NEWS - Work Force & Career Development

SBJ Staff Report

June 13, 2011 – President Barack Obama announced support last week for the goal to credential a half million community college students over the next five years with skills certifications designed to help build the educated and skilled workforce U.S. manufacturers need to successfully compete in the 21st century economy.

He cited the Manufacturing Institute’s National Association of Manufacturers (NAM)-endorsed Skills Certification System as a national solution. At the foundation of this system is ACT’s National Career Readiness Certificate, a gateway credential to the overall Skills Certification System.

The National Career Readiness Certificate is a widely recognized credential designed to validate the skills needed to succeed in all sectors of the manufacturing industry with the process managed by a the nonprofit arm of the NAM.

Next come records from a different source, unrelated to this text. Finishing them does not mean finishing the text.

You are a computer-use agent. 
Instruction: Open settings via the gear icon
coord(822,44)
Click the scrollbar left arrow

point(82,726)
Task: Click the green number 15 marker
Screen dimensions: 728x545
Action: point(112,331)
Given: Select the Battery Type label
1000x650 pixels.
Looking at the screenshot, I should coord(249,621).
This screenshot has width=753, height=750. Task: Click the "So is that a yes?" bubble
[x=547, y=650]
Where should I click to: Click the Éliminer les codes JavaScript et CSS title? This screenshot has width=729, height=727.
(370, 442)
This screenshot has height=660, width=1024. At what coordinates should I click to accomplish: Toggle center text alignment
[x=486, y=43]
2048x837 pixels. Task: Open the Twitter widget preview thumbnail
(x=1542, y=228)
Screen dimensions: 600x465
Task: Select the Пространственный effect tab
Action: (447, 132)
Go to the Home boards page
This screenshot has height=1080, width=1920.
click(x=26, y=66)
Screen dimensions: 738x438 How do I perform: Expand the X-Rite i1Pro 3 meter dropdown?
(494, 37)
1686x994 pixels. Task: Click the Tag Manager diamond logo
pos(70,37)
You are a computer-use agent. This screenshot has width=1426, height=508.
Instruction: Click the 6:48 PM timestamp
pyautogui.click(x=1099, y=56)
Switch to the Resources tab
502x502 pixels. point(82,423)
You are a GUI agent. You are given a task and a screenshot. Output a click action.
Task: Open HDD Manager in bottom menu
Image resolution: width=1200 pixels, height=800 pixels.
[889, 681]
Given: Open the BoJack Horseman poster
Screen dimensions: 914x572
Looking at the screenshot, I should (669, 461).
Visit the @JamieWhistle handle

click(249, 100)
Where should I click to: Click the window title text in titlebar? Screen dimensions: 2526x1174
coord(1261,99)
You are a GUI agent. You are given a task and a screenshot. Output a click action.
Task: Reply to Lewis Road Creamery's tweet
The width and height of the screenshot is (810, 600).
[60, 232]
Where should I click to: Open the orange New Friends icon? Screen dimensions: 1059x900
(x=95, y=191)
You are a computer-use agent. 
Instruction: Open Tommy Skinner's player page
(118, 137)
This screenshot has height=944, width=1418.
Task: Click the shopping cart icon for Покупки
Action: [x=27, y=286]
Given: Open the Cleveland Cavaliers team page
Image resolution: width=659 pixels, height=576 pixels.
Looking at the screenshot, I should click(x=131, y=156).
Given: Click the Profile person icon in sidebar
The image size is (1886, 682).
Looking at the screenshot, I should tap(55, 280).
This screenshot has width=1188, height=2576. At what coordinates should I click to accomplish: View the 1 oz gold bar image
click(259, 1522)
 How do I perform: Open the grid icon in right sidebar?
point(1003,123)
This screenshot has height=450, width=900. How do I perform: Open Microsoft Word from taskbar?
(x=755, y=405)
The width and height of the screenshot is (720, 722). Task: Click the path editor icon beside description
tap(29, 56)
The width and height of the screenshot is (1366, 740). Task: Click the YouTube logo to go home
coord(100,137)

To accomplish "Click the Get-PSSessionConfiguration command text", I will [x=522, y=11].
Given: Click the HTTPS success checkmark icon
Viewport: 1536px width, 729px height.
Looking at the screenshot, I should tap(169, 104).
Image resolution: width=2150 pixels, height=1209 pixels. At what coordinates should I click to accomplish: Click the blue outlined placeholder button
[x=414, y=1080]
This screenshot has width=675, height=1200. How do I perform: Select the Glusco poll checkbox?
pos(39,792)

Obama traveled to Northern Virginia Community College with manufacturing leaders to explain the initiative. In many industrialized countries, students train for a specific industry versus a general, liberal arts education, with a focus on technical educations.

The concept is to build a career pathway for a student toward an occupation-specific certifications.

“The growth of our economy can happen only if the education and skills of our workforce also grow,” said leaders from the manufacturing sector traveling with the president.

In 2010, more than 457,000 individuals earned a registered National Career Readiness Certificate and many thousands more earned a Career Readiness Certificate from a state or regional program using the same ACT assessments and based on the same standards as the National Career Readiness Certificate.

More than 1,200 community and technical colleges across the nation are already equipped to administer the three WorkKeys® assessments that power the National Career Readiness Certificate. Many of these institutions also offer ACT’s KeyTrain® curriculum of online tutorials and skill-building software. In total, there are more than 5,000 locations where the proctored assessments can be administered to those seeking documentation of their essential workplace skills.

In January 2011, ACT released a report proposing that the U.S. needed to intensify national efforts to improve and validate the skills of the current and prospective workforce in order to correct the mismatch between skill demand and supply.

Entitled “Breaking New Ground: Building a National Workforce Skills Credentialing System,” the report provides a framework for discussion among educators, employers, workforce development officials and other key stakeholders. In the report, ACT states that community colleges are uniquely positioned to play a central role in fulfilling the training, education, guidance, assessment and certification functions required to sustain a national workforce credentialing system. Community colleges in particular touch many of the individuals who are restarting their educational journey in search of a degree or certificate; as such, community colleges will be the linchpins of the national workforce credentialing system.